▶ [Directive A] Reproduce the rows below without any changes, from the first row through the line that contains "point(1434,312)". Omit the pictures.

▶ [Document text]
• • • •
# Help with cutting Walrus Tusk.



## Rangertrek (Jun 24, 2010)

A client gave me a piece of what I believe to be walrus tusk.  He wants two fountain pens from it.  The material belonged to his parents, they got it in the 1930-40's.

Can this be turned with lathe tools?  How about cutting it on a band saw?

The piece is 1-1/4" thick x 4-1/2" long x 2" deep.
Any other tips?  And, thanks for the help.


----------



## cajun skeeter (Jun 24, 2010)

John, it works a lot like ivory, you can band saw it, turn it, but don't over heat it, or it will warp. It stinks like burnt hair, when you overheat it.

Larry Pickering
Some times my mind wanders, and some times it leaves me.


----------



## skiprat (Jun 24, 2010)

I wouldn't risk it. Well, I would if I had picked it up for sale myself, but I suspect that it may have more value as it is. Dunno?
I'm also not keen on 're-working' something that has been handed down. I feel that we are just the temporary caretakers and it is our duty to pass them on to our kids. 

We have an antiques TV program where you often see people flogging family heirlooms just so they can go on holiday. Makes me mad!!!:wink:

What about finding another piece to make the pens with and maybe even scrimshawing them and using the carved walrus as part of a desk set?


----------



## Seer (Jun 24, 2010)

Cash in the Attic my wife loves that show.


----------



## Rangertrek (Jun 24, 2010)
• • • •
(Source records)
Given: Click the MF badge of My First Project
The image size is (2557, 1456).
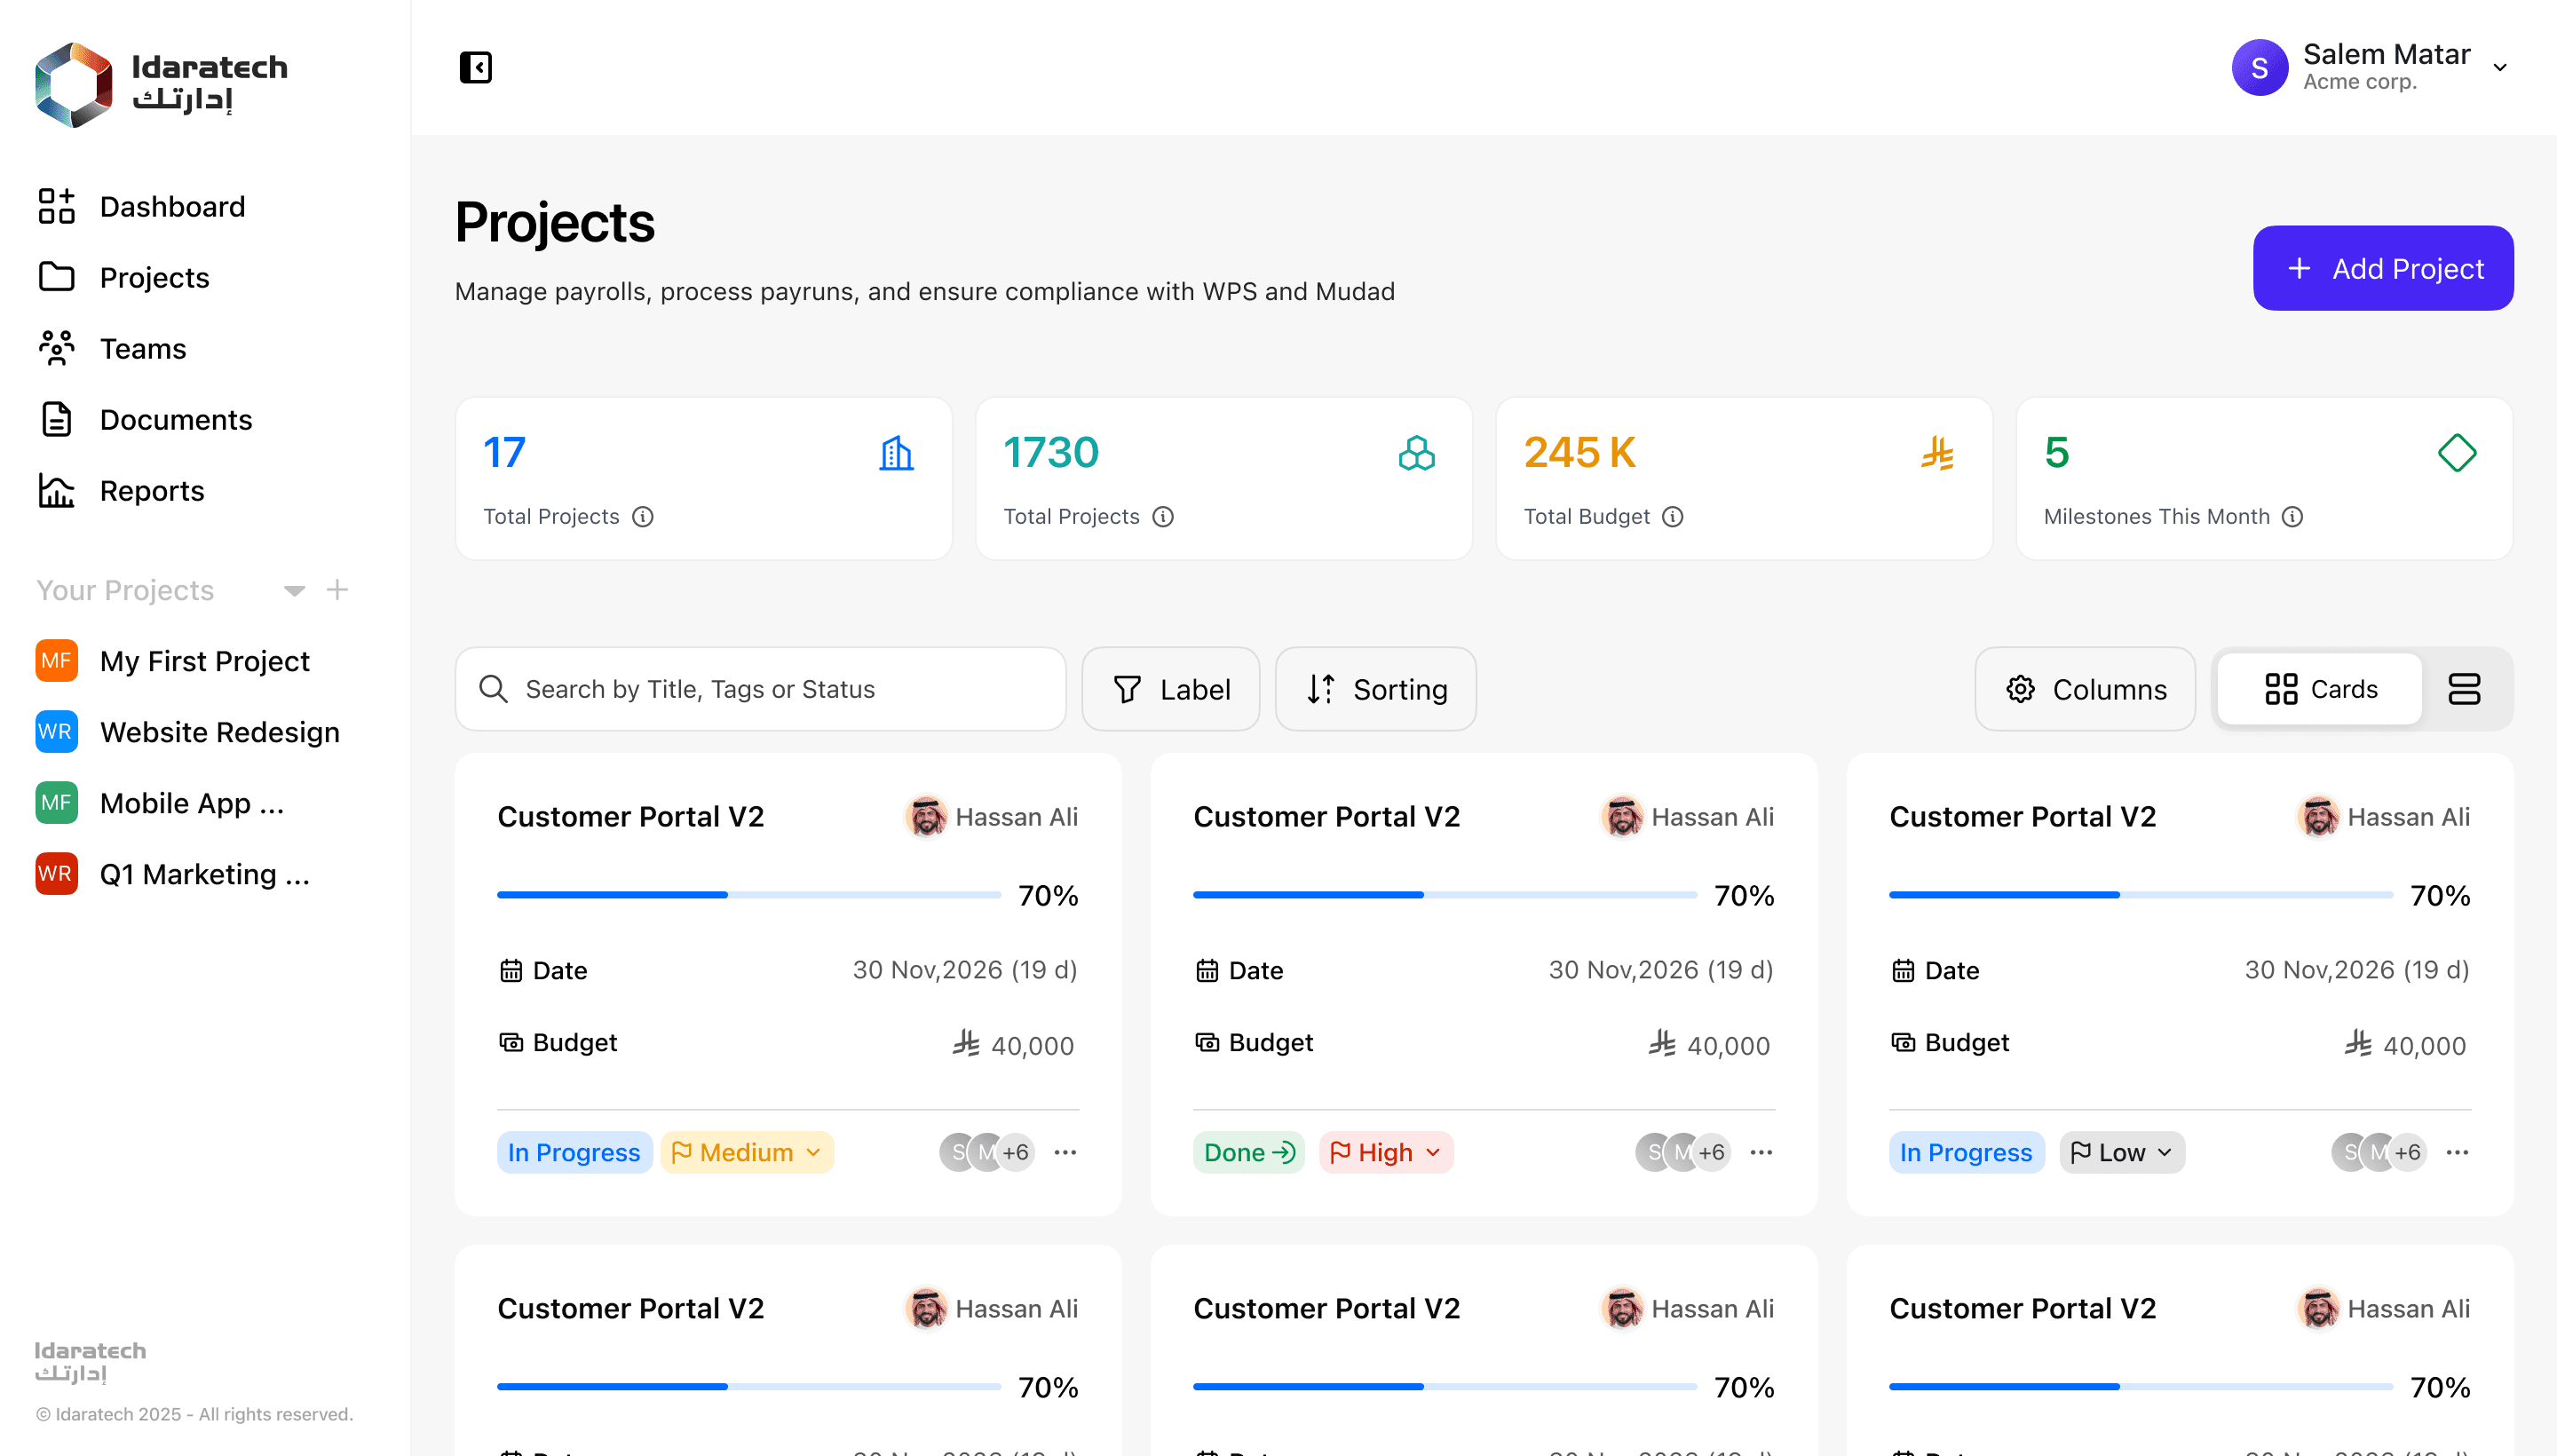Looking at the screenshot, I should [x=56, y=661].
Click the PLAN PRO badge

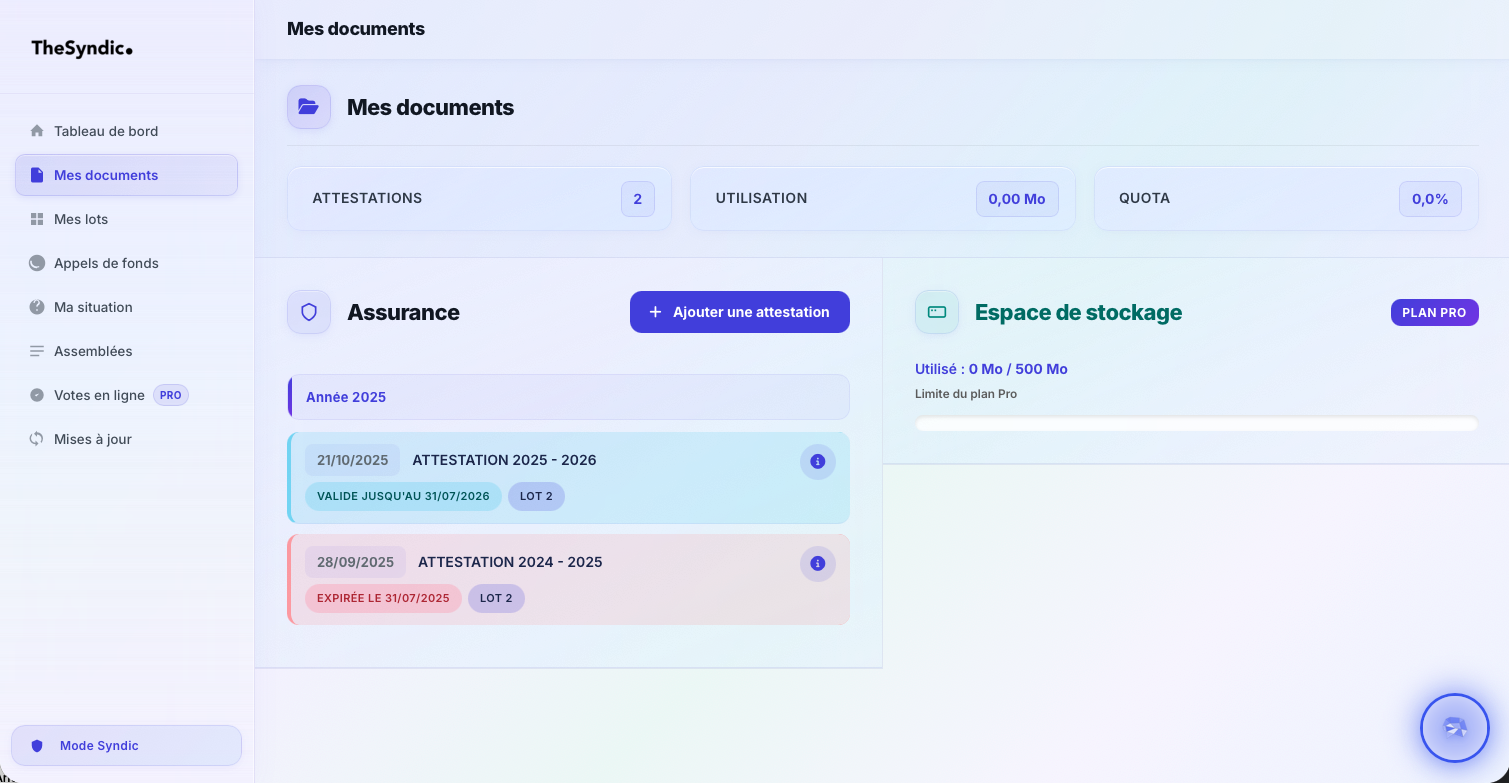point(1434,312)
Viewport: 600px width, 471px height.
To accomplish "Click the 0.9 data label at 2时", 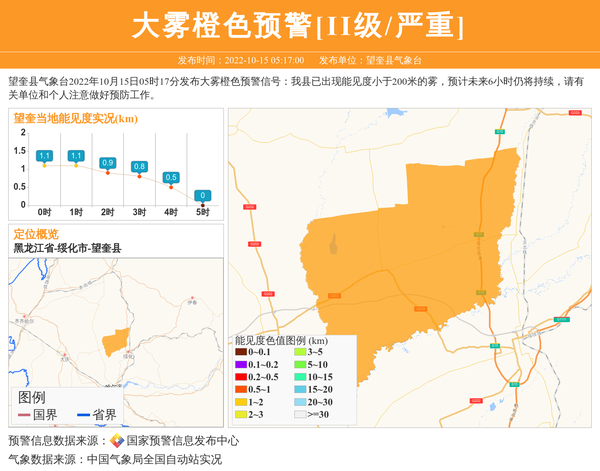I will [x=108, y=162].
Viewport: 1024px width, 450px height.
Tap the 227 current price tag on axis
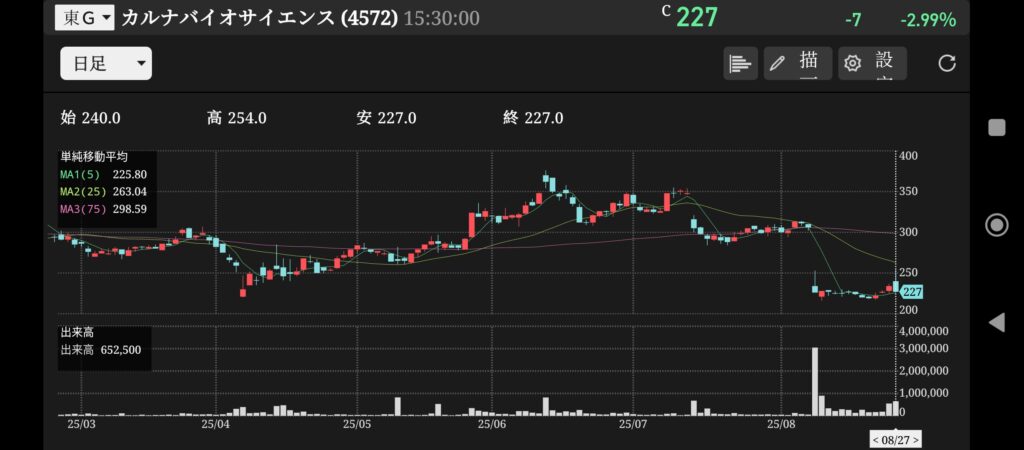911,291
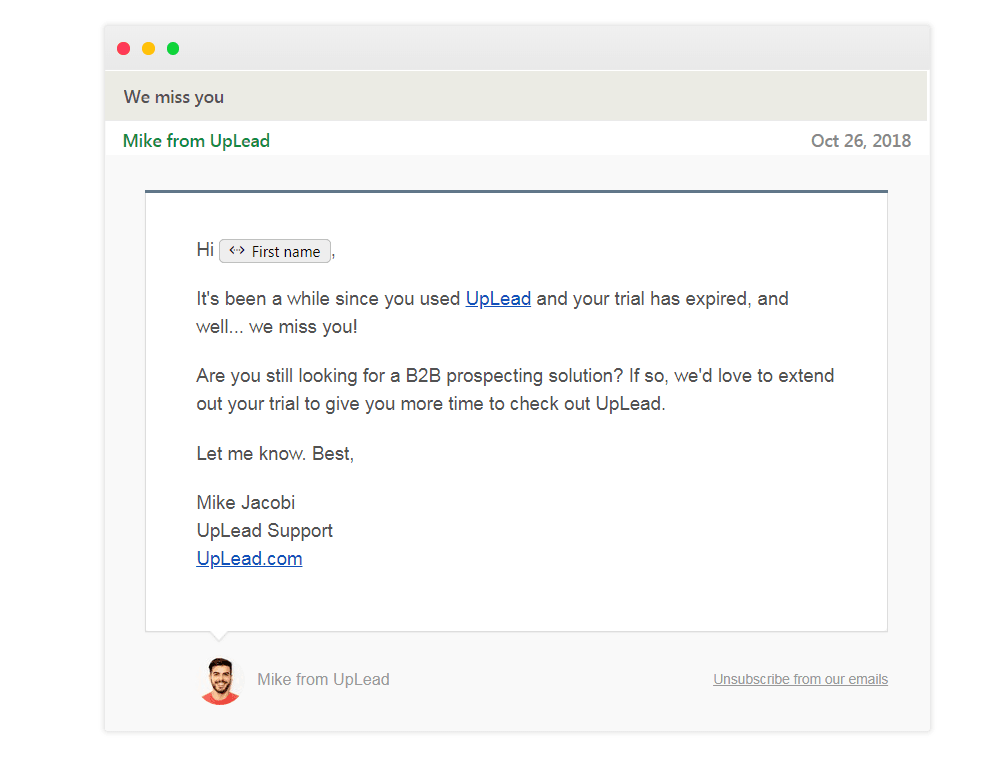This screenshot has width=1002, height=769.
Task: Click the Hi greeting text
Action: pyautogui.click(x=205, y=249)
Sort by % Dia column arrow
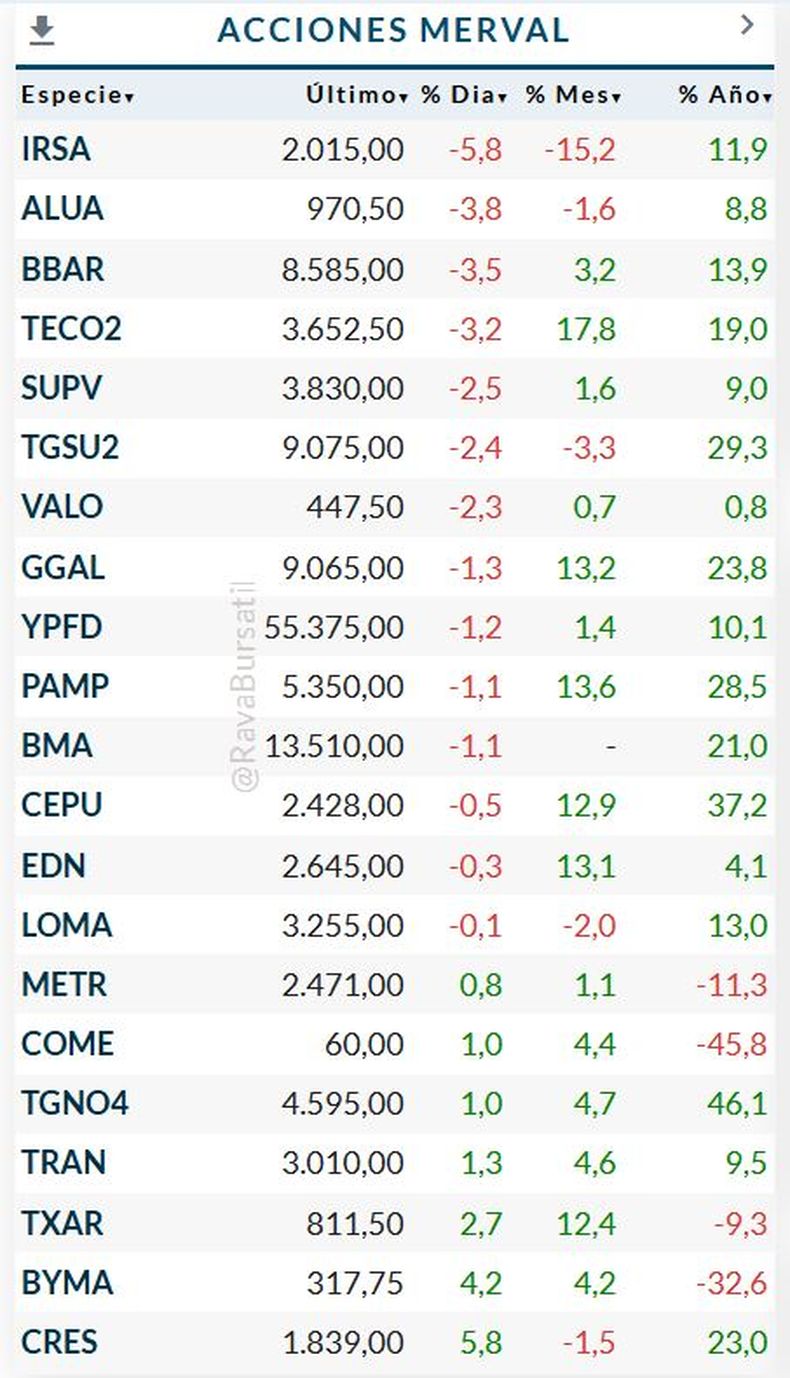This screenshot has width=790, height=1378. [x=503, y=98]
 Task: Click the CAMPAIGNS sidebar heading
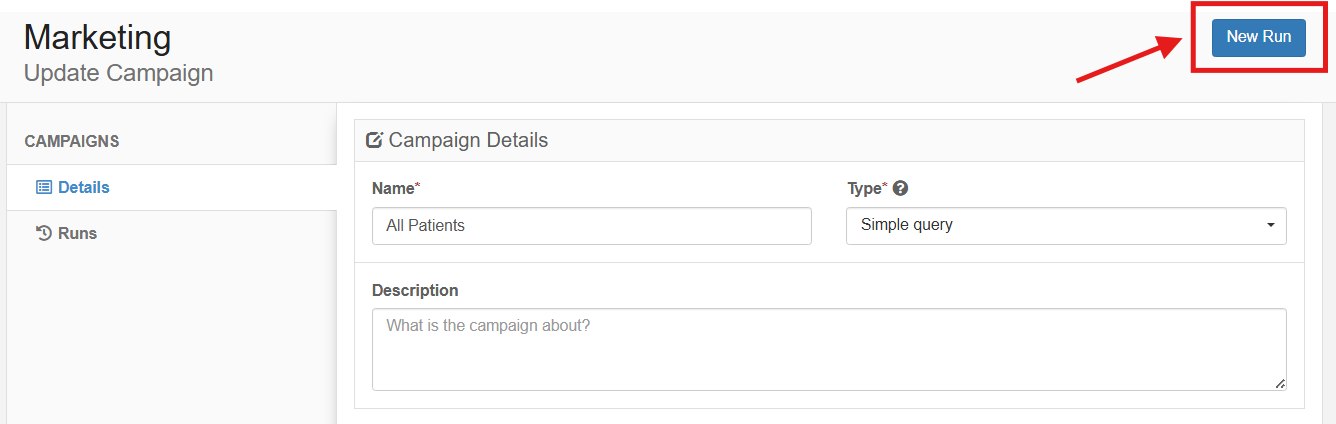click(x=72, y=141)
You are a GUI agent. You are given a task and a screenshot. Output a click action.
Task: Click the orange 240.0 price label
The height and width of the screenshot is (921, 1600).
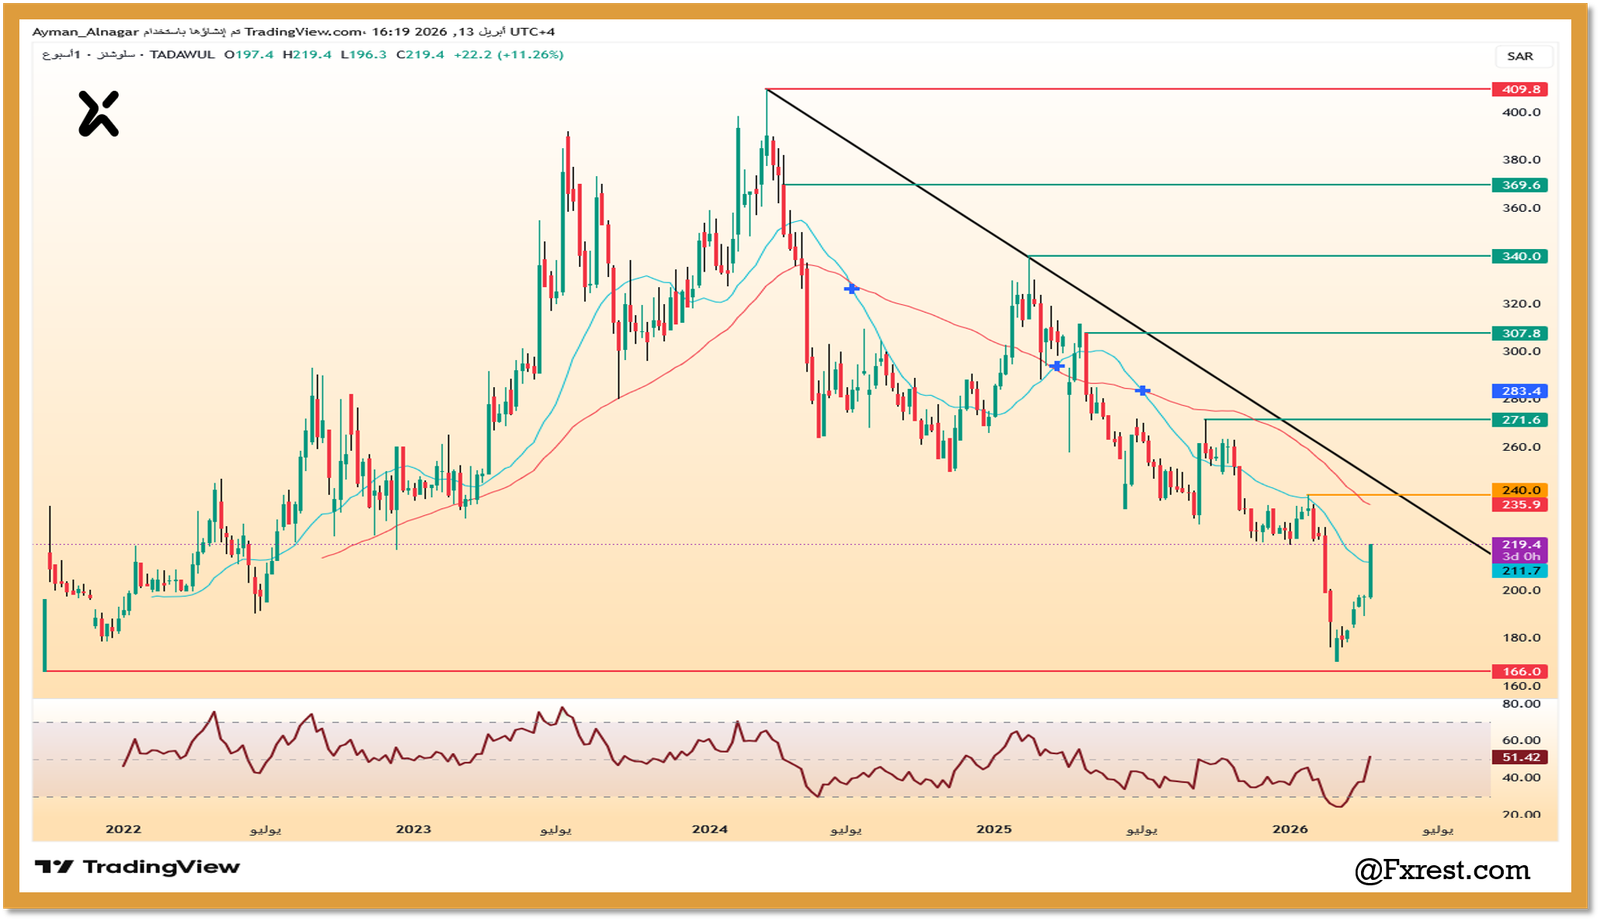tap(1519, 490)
• • • •
▶ [Directive B] Write what comes next in the forum thread about cutting walrus tusk.

▶ [Output A]
Given: Click the MF badge of My First Project
The image size is (2557, 1456).
Looking at the screenshot, I should [x=56, y=661].
Click the PLAN PRO badge

point(1434,312)

▶ [Output B]
Skippy, the client just did not like the piece.  Also found out original owner, (family member) did not really like it either.  They were going to sell it and saw a pen I made and decided to recycle as a pen.  Something they could actually use.

They supposedly checked on the value, and still wanted a couple of pens made from it.  So, I am still thinking of giving it a try after a little more research.   If it is similar to deer antler, then it should not be a problem as I have done a few of those.  Should be similar to tru-stone?


----------



## DavidA (Jun 24, 2010)

Get it Appraised before doing Anything to it!!!!!


----------



## desertrat (Jun 24, 2010)

That is an Eskimo carving and quite old. It is very desireable to collectors and very valuable. I'm no expert but do have a mess of Walrus ivory bits and pieces if you cast it in alumilite it makes a handsome pen. Ill send you enough to make the pens if they would go for that. Just don't want to see a work of art destroyed. PM me if you are interested.

desertrat


----------



## rstought (Jun 24, 2010)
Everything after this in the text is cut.